La situation causerait beaucoup de tensions. Récemment, un sondage interne commandé par le syndicat et auquel près d’un millier d’employés ont répondu a révélé que 61 % des techniciens et des professionnels songeaient à quitter le CIUSSS si le projet va de l’avant. Une majorité (89 %) estime que le partage des aires de travail « favorise peu ou pas du tout » la rétention du personnel, et la quasi-totalité estiment que les réaménagements auront un effet négatif sur la confidentialité des dossiers ou le bruit ambiant.

Le CIUSSS plaide la flexibilité

Jusqu’ici, le CLSC de l’Est-de-Montréal et le CLSC Olivier-Guimond ont fait l’objet de réaménagements. Un premier projet pilote avait eu lieu en 2019 dans le premier des deux établissements, et selon le CIUSSS, « des conditions gagnantes et des éléments à améliorer ont alors été soulevés ».

« C’est à la suite de cette analyse que nous avons [amorcé] la réflexion de la deuxième version du projet. Un comité directeur est actuellement en place pour analyser la situation et prévoir la suite. Des représentants de toutes les directions y sont impliqués, tout comme des représentants des exécutifs syndicaux concernés », a d’ailleurs assuré un porte-parole de l’organisation, Christian Merciari, par courriel.

M. Merciari affirme que le Projet Mobilité « s’inscrit dans la politique sur le télétravail » du CIUSSS, qui a beaucoup évolué dans les derniers mois.

On vise la réorganisation du travail clinico-administratif des intervenants qui offrent des services à domicile ou dans la communauté : appels, rédaction, préparation clinique, etc.

Christian Merciari, porte-parole du CIUSSS de l’Est-de-l’Île-de-Montréal

Le porte-parole ajoute que « le contexte pandémique a influencé notre réflexion et a accentué la pertinence de fournir des solutions permettant une plus grande flexibilité d’intervention et d’aménagement du temps de travail à nos employés ». « Nous avons également la préoccupation d’assurer la sécurité de notre personnel, de fournir des conditions de travail adéquates et de préserver le maintien de la qualité des services à la clientèle, qu’il s’agisse de services offerts à domicile, dans la communauté ou à l’un des points de service. »

« On perd une expertise »

Mais de nombreux salariés ne sont pas de cet avis et craignent plutôt que le Projet Mobilité fragilise l’expertise des techniciens et des professionnels.

La possibilité qu’on a de se développer cliniquement entre intervenants, elle ne sera plus là, si on doit constamment changer d’aire de travail, de milieu.
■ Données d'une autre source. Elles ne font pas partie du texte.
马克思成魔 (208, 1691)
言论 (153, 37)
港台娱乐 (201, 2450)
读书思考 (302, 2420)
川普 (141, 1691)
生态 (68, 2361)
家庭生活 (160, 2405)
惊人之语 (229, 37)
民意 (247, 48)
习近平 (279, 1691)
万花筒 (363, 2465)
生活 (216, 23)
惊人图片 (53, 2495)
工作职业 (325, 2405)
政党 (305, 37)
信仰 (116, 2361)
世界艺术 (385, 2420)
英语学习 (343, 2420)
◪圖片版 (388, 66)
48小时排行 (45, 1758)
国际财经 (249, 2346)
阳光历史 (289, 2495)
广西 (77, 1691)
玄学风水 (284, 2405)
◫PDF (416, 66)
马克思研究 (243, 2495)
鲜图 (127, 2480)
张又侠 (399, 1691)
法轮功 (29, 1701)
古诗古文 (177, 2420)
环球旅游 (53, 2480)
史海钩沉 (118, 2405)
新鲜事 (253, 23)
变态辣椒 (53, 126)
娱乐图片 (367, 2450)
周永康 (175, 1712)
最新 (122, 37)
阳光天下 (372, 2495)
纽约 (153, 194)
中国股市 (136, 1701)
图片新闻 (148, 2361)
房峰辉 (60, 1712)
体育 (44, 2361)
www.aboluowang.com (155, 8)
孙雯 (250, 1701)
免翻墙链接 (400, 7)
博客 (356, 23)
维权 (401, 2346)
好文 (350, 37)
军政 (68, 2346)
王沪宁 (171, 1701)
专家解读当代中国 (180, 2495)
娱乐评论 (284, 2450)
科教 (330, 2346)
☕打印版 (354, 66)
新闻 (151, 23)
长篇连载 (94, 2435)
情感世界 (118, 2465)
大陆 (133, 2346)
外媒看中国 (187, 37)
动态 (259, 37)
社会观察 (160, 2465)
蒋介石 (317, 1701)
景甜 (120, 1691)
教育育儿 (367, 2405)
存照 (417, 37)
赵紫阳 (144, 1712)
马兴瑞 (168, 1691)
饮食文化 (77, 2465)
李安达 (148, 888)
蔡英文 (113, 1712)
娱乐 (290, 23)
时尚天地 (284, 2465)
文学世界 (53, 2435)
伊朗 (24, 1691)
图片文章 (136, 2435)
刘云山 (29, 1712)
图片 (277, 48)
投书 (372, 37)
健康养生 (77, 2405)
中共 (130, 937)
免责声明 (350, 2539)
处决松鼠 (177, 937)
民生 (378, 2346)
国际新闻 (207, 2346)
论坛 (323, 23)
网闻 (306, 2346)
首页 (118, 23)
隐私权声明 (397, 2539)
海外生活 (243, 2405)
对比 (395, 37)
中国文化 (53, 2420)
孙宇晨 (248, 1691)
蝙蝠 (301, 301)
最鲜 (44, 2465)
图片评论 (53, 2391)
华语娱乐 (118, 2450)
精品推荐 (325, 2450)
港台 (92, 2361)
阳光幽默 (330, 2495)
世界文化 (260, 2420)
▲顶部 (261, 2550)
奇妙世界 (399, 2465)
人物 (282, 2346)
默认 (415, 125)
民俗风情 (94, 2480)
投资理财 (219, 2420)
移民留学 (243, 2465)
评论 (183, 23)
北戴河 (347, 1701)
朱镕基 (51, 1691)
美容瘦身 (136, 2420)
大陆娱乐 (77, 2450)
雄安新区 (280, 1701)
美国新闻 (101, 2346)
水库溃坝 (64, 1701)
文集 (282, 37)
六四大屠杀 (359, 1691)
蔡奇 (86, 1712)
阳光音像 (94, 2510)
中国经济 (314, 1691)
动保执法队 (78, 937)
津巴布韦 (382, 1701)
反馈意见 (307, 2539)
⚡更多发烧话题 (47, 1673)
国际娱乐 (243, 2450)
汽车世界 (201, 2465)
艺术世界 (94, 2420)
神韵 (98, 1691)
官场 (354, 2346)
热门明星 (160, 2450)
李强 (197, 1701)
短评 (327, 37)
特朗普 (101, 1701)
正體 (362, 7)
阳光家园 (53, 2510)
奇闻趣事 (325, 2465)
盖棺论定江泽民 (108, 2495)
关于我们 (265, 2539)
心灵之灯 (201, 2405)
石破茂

Les gens doivent pratiquement traîner leur bureau dans leur sac à dos.

Maxime Ste-Marie, président du SCFP 5425

« Ça crée beaucoup de grogne, surtout quand on sait que les listes d’attente en santé mentale sont déjà saturées dans notre CIUSSS. Comment on va faire pour servir les populations plus vulnérables si on n’est pas capables de retenir notre personnel ? Et pendant ce temps, les CLSC où le projet [a été mis en place] n’ont jamais vu autant d’appels à des agences de placement », insiste le leader syndical.

Dans un dossier d’abord publié en novembre dernier, La Presse révélait que tout près de 2000 personnes étaient à ce moment sur cette liste d’attente au CIUSSS de l’Est-de-l’Île-de-Montréal, soit l’un des pires palmarès dans l’île. « Des espaces locatifs, il y en a dans l’Est à bon prix, ce qui était moins le cas quand le projet a été développé initialement en 2018. Des solutions, il y en a », dit-il par ailleurs.